Menurut Sarah, tidak ada perubahan signifikan dari awalnya mahasiswa menjadi pekerja. Sebab kebutuhan mereka kurang lebih sama, kenyamanan, kebersihan, jaringan internet yang kuat, dan jasa kebersihan yang tersedia. Meski mayoritas para pekerja mendapat keringanan untuk kerja dari rumah, mereka tetap menginginkan tempat tinggal sementara agar dapat fokus kerja.
Dari internal Rukita, penyesuaian cara kerja juga diberlakukan selama pandemi untuk tim yang bisa bekerja dari rumah dan tetap harus di lapangan. Misalnya, mengadakan rapat mingguan dengan antar divisi untuk memecahkan suatu masalah secara bersama.
“Lesson learned-nya adalah kita harus beradaptasi dengan cepat, resilient, tim kita beradaptasi dari offline ke online dan sebaliknya, semua kita decide dengan baik agar semua tim bisa bekerja dengan lancar dan cepat.”
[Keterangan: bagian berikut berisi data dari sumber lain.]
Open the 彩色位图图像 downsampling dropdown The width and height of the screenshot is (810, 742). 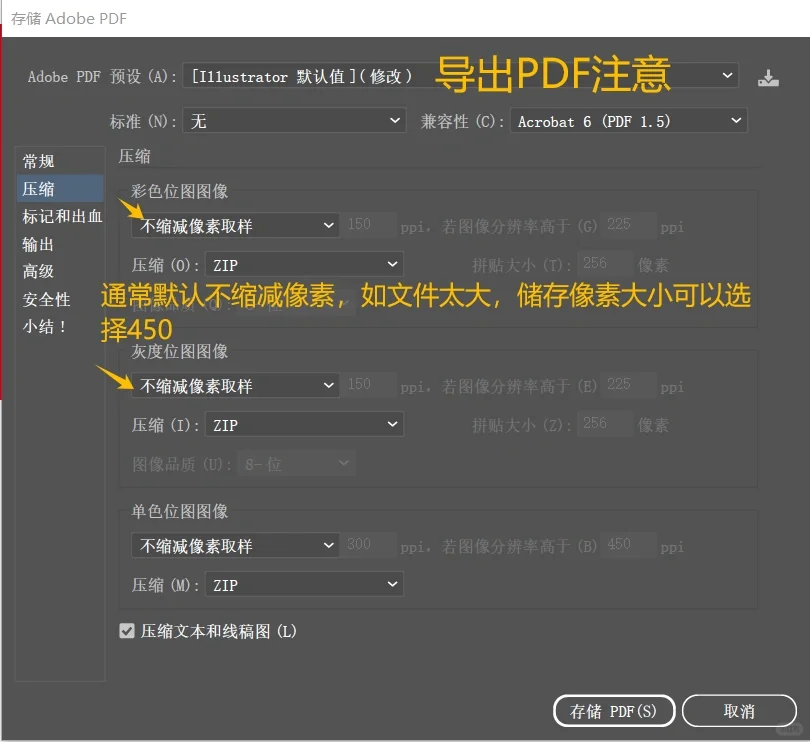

Berhubung jajaran petinggi Rukita dipimpin perempuan, Sarah juga mendorong para karyawannya, terlepas dari jenis kelamin dan ras, untuk menjadi pemimpin dan berinovasi. Per September 2022, tim Rukita berjumlah lebih dari 313 orang dengan persentase 43,5% perempuan dan 56,5% laki-laki. “Kami tidak melimitasi kalau ada siapapun yang punya potensi baik untuk didukung penuh karena siapapun bisa jadi leader,” pungkasnya.